# Data Split: Train / Dev / Test

================================================================================
PURPOSE: Split dataset into Train/Dev/Test sets to prevent data leakage
================================================================================

This notebook performs the initial data split that is critical for preventing
data leakage in the experimental pipeline. The dataset is divided into three
non-overlapping sets:

- **Train**: Used for training models (70% of data)
- **Dev**: Used for model selection, feature selection, and hyperparameter
  tuning (15% of data)
- **Test**: **ONLY** used in final evaluation notebook (15% of data). This set
  is never used for training, model selection, or any development decisions.

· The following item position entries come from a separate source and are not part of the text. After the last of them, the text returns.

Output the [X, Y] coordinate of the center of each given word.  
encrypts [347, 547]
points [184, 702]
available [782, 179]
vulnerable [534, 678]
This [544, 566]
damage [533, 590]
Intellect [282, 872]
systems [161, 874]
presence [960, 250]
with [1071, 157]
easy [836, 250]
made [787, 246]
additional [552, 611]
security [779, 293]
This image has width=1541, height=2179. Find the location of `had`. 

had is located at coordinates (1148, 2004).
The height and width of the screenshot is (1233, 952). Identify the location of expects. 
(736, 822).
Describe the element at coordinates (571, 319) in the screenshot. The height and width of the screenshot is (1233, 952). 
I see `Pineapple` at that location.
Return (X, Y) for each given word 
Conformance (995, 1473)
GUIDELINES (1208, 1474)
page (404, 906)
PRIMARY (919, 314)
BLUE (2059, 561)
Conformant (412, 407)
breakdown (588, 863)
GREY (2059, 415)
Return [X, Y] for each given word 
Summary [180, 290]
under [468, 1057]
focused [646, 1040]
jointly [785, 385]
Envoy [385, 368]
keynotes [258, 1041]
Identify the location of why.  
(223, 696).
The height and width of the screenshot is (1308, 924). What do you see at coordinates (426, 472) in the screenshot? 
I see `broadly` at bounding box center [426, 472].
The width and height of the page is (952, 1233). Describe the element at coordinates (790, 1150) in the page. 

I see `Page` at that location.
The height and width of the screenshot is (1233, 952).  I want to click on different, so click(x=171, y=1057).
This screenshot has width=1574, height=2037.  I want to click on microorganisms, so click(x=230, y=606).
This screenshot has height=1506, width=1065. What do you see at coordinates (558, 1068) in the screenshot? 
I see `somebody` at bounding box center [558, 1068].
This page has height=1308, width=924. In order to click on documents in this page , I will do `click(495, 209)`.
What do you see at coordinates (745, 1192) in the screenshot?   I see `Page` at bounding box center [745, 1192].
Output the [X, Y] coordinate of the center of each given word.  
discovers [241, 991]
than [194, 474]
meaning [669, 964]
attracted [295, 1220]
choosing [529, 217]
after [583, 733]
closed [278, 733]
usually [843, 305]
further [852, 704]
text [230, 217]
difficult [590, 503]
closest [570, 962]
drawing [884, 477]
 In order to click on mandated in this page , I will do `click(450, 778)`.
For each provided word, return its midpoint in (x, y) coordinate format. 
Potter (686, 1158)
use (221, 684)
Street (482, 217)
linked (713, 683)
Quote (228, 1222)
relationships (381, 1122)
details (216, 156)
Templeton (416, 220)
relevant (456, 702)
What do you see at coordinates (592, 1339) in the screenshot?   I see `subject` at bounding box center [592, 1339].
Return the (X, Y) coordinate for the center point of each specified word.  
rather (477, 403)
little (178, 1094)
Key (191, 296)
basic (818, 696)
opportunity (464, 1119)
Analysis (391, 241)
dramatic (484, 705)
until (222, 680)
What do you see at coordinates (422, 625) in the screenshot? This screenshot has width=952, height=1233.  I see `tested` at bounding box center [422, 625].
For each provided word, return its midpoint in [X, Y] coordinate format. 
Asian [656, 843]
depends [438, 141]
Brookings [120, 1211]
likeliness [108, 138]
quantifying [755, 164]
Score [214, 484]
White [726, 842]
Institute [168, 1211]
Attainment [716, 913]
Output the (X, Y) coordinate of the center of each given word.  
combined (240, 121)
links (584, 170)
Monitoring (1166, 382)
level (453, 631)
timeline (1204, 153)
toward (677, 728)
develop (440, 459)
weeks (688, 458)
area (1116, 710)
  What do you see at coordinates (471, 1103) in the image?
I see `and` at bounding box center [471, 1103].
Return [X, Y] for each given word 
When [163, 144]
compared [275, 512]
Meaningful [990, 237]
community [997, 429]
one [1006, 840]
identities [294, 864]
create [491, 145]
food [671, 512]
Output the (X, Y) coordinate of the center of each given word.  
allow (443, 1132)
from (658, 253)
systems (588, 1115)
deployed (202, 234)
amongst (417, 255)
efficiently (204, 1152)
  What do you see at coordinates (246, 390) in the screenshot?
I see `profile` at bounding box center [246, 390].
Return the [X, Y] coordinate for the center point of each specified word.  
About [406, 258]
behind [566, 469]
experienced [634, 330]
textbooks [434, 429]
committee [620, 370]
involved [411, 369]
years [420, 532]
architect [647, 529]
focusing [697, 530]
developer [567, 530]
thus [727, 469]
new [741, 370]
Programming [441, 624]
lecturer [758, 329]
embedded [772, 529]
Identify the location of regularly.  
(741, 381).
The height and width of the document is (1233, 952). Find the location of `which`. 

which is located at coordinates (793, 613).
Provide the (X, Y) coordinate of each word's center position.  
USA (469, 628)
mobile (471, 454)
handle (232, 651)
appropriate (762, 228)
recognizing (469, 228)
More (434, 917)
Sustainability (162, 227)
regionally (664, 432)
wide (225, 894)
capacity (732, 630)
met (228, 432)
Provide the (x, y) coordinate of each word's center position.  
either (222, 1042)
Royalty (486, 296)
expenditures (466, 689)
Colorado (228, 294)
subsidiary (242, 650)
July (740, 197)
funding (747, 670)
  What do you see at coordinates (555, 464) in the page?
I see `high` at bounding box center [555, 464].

**CRITICAL**: The test set is separated FIRST and will ONLY be accessed in the
final evaluation notebook (05_final_evaluation.ipynb). This ensures fair and
unbiased evaluation according to competition rules.


In [None]:
# ============================================================================
# SETUP: Repository Clone, Drive Mount, and Path Configuration
# ============================================================================
# This cell performs minimal setup required for the notebook to run:
# 1. Clones repository from GitHub (if not already present)
# 2. Mounts Google Drive for persistent data storage
# 3. Configures Python paths and initializes StorageManager

import shutil
import os
import subprocess
import time
import requests
import zipfile
import sys
from pathlib import Path
from google.colab import drive

# Repository configuration
repo_dir = '/content/semeval-context-tree-modular'
repo_url = 'https://github.com/EonTechie/semeval-context-tree-modular.git'
zip_url = 'https://github.com/EonTechie/semeval-context-tree-modular/archive/refs/heads/main.zip'

# Clone repository (if not already present)
if not os.path.exists(repo_dir):
    print("Cloning repository from GitHub...")
    max_retries = 2
    clone_success = False
    
    for attempt in range(max_retries):
        try:
            result = subprocess.run(
                ['git', 'clone', repo_url],
                cwd='/content',
                capture_output=True,
                text=True,
                timeout=60
            )
            if result.returncode == 0:
                print("Repository cloned successfully via git")
                clone_success = True
                break
            else:
                if attempt < max_retries - 1:
                    time.sleep(3)
        except Exception as e:
            if attempt < max_retries - 1:
                time.sleep(3)
    
    # Fallback: Download as ZIP if git clone fails
    if not clone_success:
        print("Git clone failed. Downloading repository as ZIP archive...")
        zip_path = '/tmp/repo.zip'
        try:
            response = requests.get(zip_url, stream=True, timeout=60)
            response.raise_for_status()
            with open(zip_path, 'wb') as f:
                for chunk in response.iter_content(chunk_size=8192):
                    f.write(chunk)
            with zipfile.ZipFile(zip_path, 'r') as zip_ref:
                zip_ref.extractall('/content')
            extracted_dir = '/content/semeval-context-tree-modular-main'
            if os.path.exists(extracted_dir):
                os.rename(extracted_dir, repo_dir)
            os.remove(zip_path)
            print("Repository downloaded and extracted successfully")
        except Exception as e:
            raise RuntimeError(f"Failed to obtain repository: {e}")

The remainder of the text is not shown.